TEXT UNDER STUDY
Segment Open
Background Th17 cells are a recently described subset of CD4+cells characterised by the production the cytokines IL-17A, IL-17F and IL-22. This subset will differentiate from naïve T cells in the presence of IL-23, TGFβ, IL-1β and IL-6 under the control of the transcription factor RORC. The pathogenesis of adult-onset systemic lupus erythematosus (SLE) has been linked to Th17 cells due to reported increase in serum levels of IL-17 and an increased frequency of Th17 cells [1,2]. However, there have been few investigations into the presence and role of Th17 cells within the more severe, juvenile-onset SLE (JSLE) phenotype.
Segment Closed
MATERIAL SUPPLIED
Segment Open
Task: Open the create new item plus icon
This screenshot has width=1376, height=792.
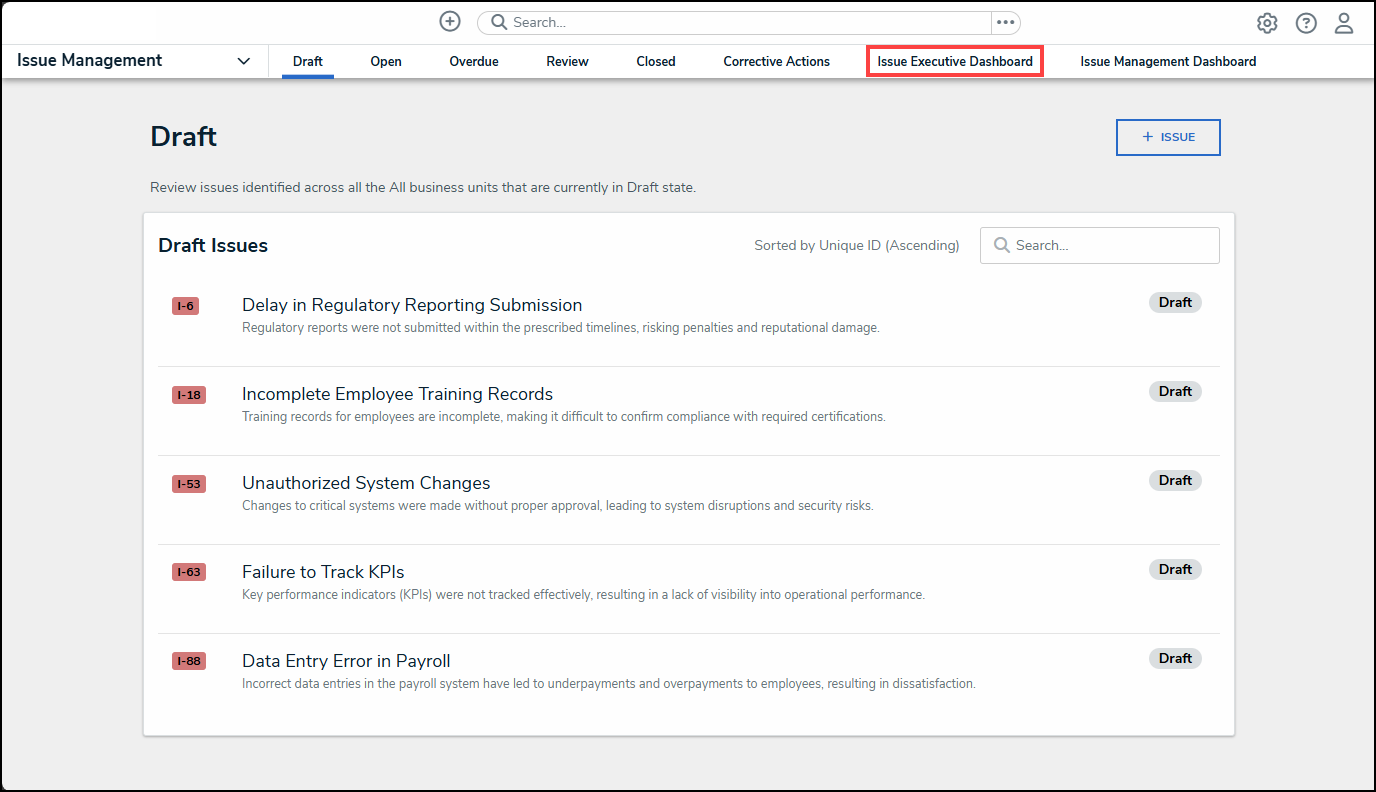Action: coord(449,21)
Segment Closed
Segment Open
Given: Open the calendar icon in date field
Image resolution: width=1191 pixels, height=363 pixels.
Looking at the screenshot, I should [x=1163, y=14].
Segment Closed
Segment Open
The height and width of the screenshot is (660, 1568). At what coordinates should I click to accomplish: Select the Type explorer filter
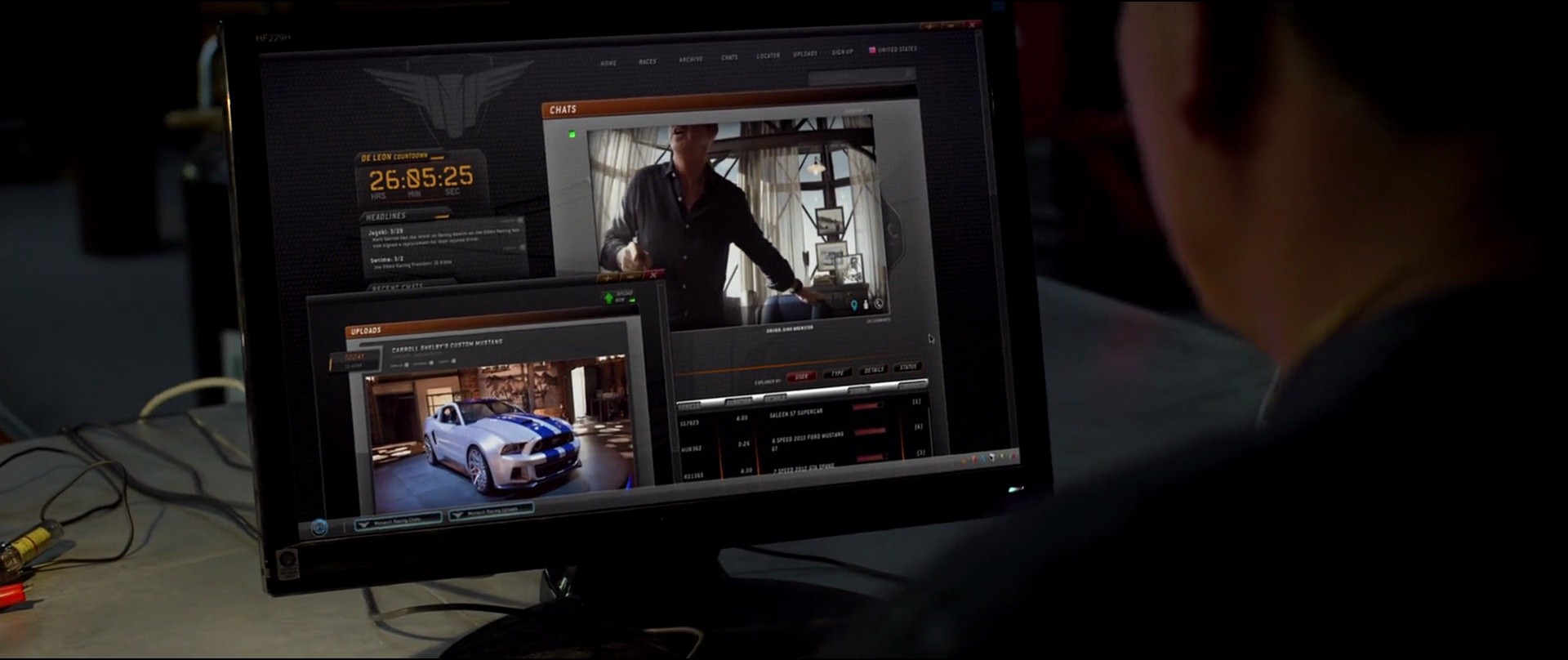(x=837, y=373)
Segment Closed
TASK OBJECTIVE
In the passage on Th17 cells, which transcription factor controls their differentiation from naïve T cells? Nothing in the rows is needed here.

EXPECTED OUTPUT
RORC